Oklahoma trailed 62-46 with 13 minutes left before Robinson fueled a comeback, scoring six points and assisting on a 3-pointer by Nyeshia Stevenson during an 11-0 spurt that cut Arkansas’ lead to 66-64 with 7:43 left.
Stevenson pulled the Sooners within 70-69 with 4:44 left, but Sarah Watkins – who scored 18 points – hit a 3-pointer, and Charity Ford followed with two more from behind the arc, making it 79-73 with 2:48 left. The Razorbacks went 10 of 21 from 3-point range.
Coale said the game turned when Arkansas point guard C’eira Ricketts, who scored 15 points, fouled out with 2:12 left in regulation on a charge drawn by Lauren Willis.
Thompson’s two free throws with 29.9 seconds left sliced Arkansas’ lead to 79-77. Harris and Jamesha Townsend both missed the front end of one-and-one free-throw opportunities in the final 18.3 seconds, allowing Oklahoma two chances to tie. Thompson missed a layup after Harris’ miss but Robinson scored following Townsend’s miss.
“I was thinking about the North Carolina game last year when I missed the layup to win the game so I said, ‘I’m going to make this one,'” Robinson said. “They didn’t really come up on me on the screen so I just drove to the basket and gave it a high floater off the glass.”
Robinson’s final basket with 48 seconds left in overtime gave Oklahoma an 85-83 lead, but Watkins made a 3-pointer with 31 seconds left before Thompson’s heroics. Thompson said she didn’t let herself get down after her miss at the end of regulation.
“I just knew in my head that I couldn’t give up,” she said. “If I missed one, there would be another possession. D-Rob gave me another opportunity to have that.”
Thompson said the play had been designed for center Abi Olajuwon, but with the Razorbacks closely guarding her teammate, Thompson saw the lane and drove.

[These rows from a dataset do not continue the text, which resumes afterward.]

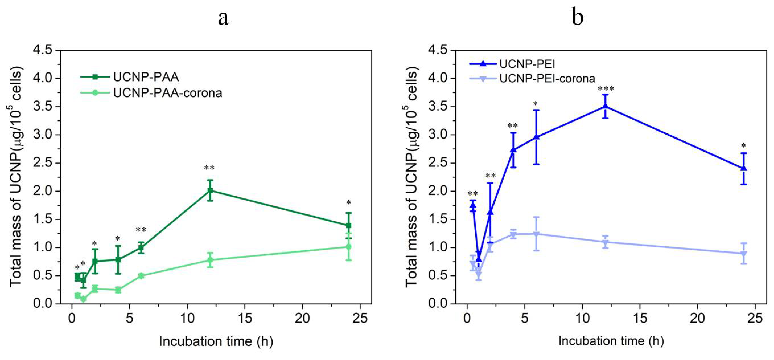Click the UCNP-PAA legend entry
(146, 77)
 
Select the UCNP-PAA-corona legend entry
(167, 93)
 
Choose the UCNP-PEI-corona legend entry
(547, 78)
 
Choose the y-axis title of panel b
(412, 177)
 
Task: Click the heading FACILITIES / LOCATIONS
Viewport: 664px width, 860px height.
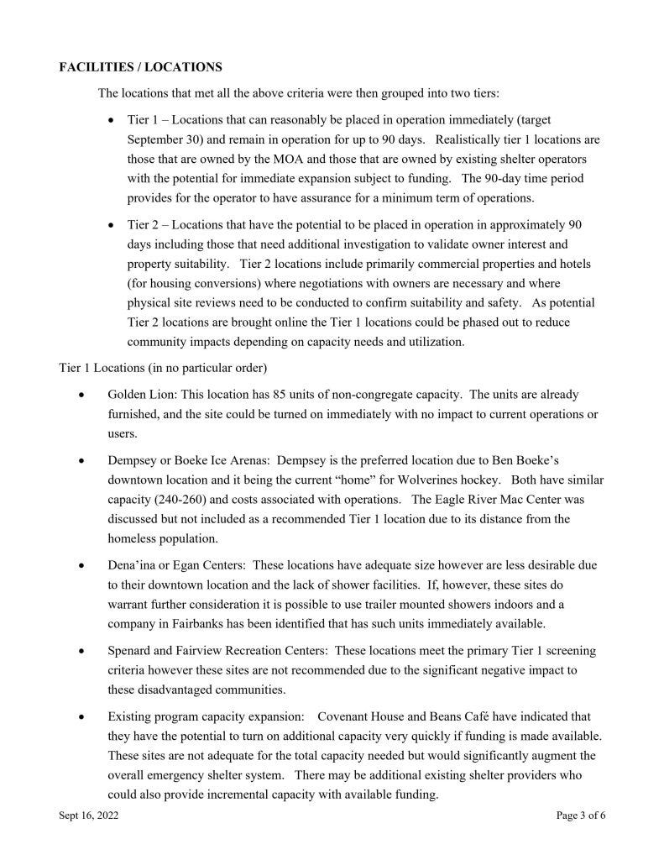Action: pos(141,66)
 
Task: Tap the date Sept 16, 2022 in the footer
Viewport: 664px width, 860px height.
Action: pos(89,815)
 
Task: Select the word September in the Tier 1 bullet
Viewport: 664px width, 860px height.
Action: pos(159,139)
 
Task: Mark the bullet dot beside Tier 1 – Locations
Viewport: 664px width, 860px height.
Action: pos(112,120)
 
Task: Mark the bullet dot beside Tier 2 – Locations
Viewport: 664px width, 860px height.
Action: pos(112,225)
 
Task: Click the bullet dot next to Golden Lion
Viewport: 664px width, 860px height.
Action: pos(81,394)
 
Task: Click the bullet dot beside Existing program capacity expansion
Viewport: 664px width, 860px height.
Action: pos(81,716)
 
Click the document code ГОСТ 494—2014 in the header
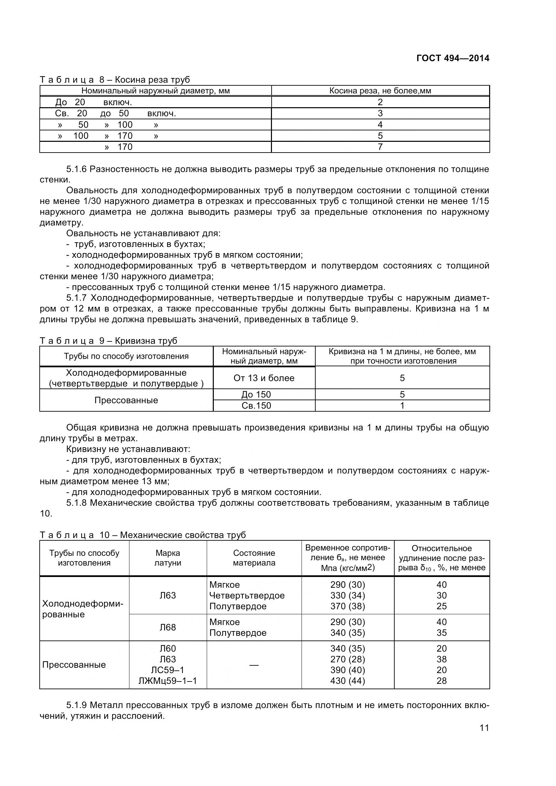click(x=452, y=58)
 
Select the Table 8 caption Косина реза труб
click(x=115, y=80)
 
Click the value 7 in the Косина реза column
click(x=380, y=147)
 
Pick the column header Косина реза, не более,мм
click(x=380, y=91)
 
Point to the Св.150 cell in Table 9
click(x=256, y=406)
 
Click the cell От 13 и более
click(x=264, y=378)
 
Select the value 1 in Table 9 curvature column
click(x=402, y=406)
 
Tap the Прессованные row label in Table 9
click(x=126, y=400)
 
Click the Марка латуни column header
click(x=168, y=558)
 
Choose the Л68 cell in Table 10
click(x=168, y=627)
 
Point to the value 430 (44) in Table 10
click(x=348, y=680)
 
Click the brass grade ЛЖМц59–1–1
click(x=168, y=680)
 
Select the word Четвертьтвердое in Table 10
click(x=247, y=595)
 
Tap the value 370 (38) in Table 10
click(x=348, y=606)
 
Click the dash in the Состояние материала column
click(x=254, y=664)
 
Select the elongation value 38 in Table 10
click(x=442, y=659)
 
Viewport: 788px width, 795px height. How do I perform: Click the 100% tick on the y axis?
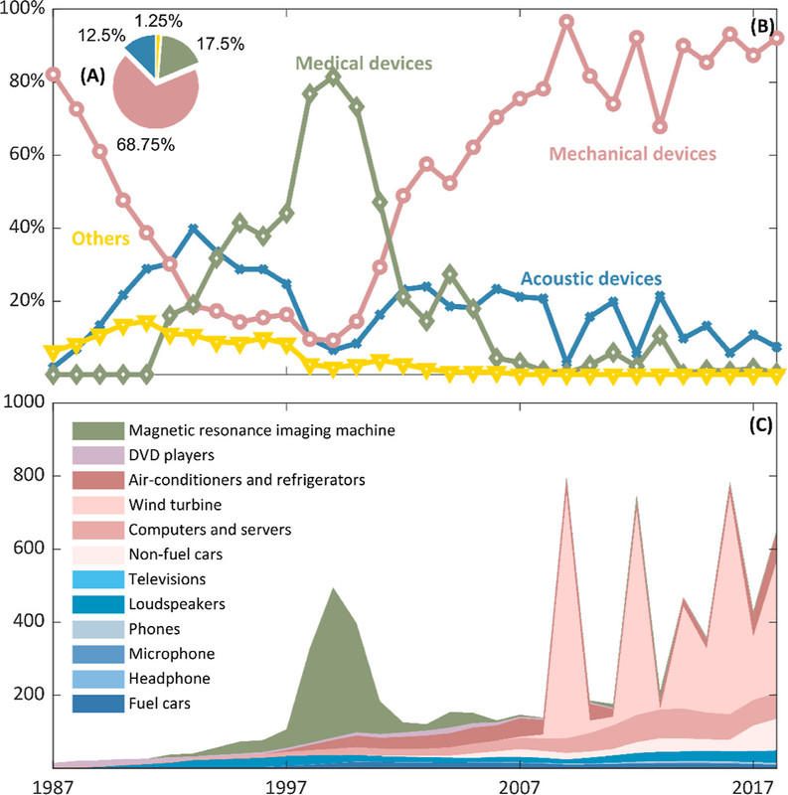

“It couldn’t have happened to a better person,” Coale said. “It is really hard as a player to miss a play. But to have the fortitude to stay in the game is miraculous in and of itself because she did more than stay in the game, she actually took over in overtime.”

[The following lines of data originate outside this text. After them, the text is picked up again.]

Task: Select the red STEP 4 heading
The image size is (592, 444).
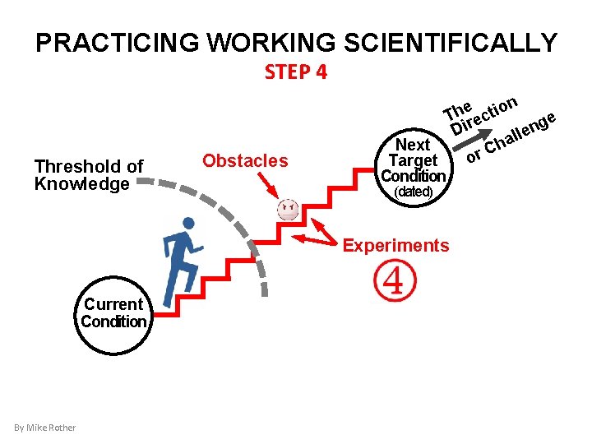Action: pos(296,72)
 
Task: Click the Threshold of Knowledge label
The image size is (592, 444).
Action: pos(89,175)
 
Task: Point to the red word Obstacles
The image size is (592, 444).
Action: pos(245,160)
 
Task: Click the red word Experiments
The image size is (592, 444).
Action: pos(395,246)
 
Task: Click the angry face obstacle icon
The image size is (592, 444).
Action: pos(288,209)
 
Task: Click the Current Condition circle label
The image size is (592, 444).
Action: pos(113,312)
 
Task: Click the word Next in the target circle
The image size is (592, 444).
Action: pos(413,146)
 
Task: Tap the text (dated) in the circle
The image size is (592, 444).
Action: pos(414,192)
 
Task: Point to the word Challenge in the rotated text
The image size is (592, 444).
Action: pos(522,132)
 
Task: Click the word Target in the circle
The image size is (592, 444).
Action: pos(413,160)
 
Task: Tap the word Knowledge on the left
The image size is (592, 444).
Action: pos(82,183)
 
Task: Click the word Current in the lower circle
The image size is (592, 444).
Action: pos(113,304)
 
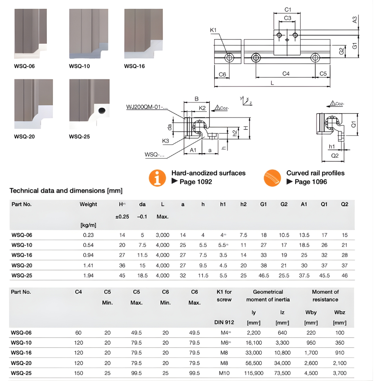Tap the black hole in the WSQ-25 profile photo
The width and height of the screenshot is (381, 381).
(102, 110)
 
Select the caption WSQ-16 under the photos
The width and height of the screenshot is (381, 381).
(134, 66)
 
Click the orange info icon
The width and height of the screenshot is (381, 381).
(157, 178)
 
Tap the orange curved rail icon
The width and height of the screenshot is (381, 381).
(272, 178)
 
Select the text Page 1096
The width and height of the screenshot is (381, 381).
(311, 182)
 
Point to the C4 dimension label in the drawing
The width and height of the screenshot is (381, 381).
(286, 74)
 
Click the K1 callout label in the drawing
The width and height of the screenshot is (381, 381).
(213, 30)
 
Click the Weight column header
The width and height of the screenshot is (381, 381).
(88, 205)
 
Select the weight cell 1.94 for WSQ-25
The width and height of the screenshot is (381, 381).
(88, 275)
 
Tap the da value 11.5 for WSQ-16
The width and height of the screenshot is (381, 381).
(142, 255)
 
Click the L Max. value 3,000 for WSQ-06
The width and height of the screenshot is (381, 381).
(163, 235)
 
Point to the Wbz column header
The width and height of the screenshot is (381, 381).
(339, 312)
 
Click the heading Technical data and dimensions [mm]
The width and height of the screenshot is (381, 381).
(66, 190)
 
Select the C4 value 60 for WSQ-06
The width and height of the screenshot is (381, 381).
(78, 333)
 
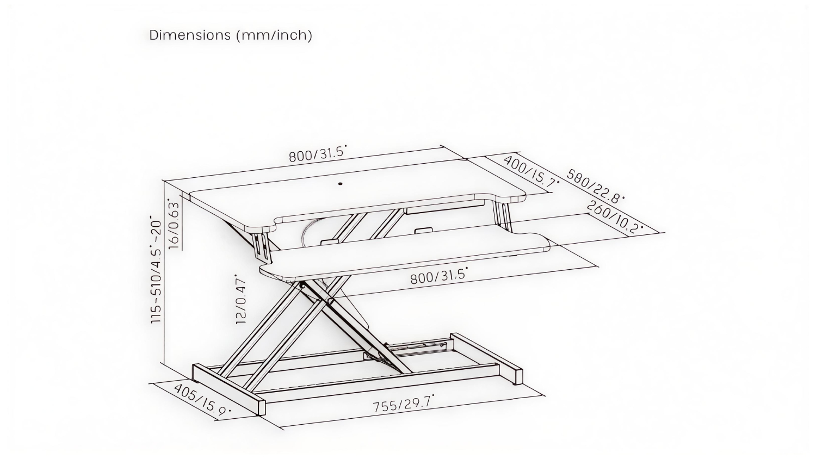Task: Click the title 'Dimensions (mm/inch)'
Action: (231, 35)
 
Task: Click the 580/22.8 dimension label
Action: (595, 186)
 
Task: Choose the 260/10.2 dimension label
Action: (614, 217)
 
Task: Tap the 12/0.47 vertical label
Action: (241, 300)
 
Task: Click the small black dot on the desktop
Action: (341, 184)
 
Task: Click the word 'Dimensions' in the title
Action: (190, 35)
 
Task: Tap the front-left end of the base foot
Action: (262, 407)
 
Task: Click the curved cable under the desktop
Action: (306, 231)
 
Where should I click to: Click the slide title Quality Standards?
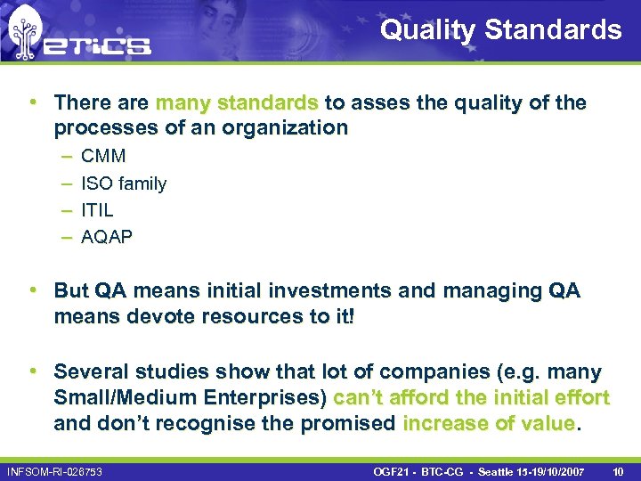(x=501, y=30)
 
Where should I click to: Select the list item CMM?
(x=103, y=156)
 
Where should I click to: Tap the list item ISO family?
(x=124, y=183)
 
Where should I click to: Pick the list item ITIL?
(x=97, y=210)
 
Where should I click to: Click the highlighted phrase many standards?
(x=236, y=102)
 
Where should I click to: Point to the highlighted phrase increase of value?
(x=490, y=423)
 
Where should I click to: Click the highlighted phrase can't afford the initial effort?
(x=471, y=397)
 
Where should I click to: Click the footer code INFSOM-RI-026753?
(x=54, y=470)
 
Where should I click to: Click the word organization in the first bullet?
(x=285, y=127)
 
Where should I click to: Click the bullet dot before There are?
(x=31, y=102)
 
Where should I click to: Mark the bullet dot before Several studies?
(x=31, y=371)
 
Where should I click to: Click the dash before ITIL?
(x=67, y=210)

Ford and C’eira Rickets scored 15 points each for Arkansas.
“We gave them too many opportunities to beat us,” coach Tom Collen said. “We missed too many layups. We missed too many free throws. If we would have made our free throws down at the end we wouldn’t have gone into overtime. The game would have been over with probably by then. So that’s a little frustrating.”
Arkansas is playing nine of its first 12 away from home and hadn’t faced a ranked foe this season.
“I loved coming over here and playing this game because we needed this kind of competition,” Collen said.
The Sooners are 2-1 this season against Southeastern Conference foes, having beaten South Carolina and losing to Georgia. Oklahoma will play SEC power Tennessee on Jan. 3.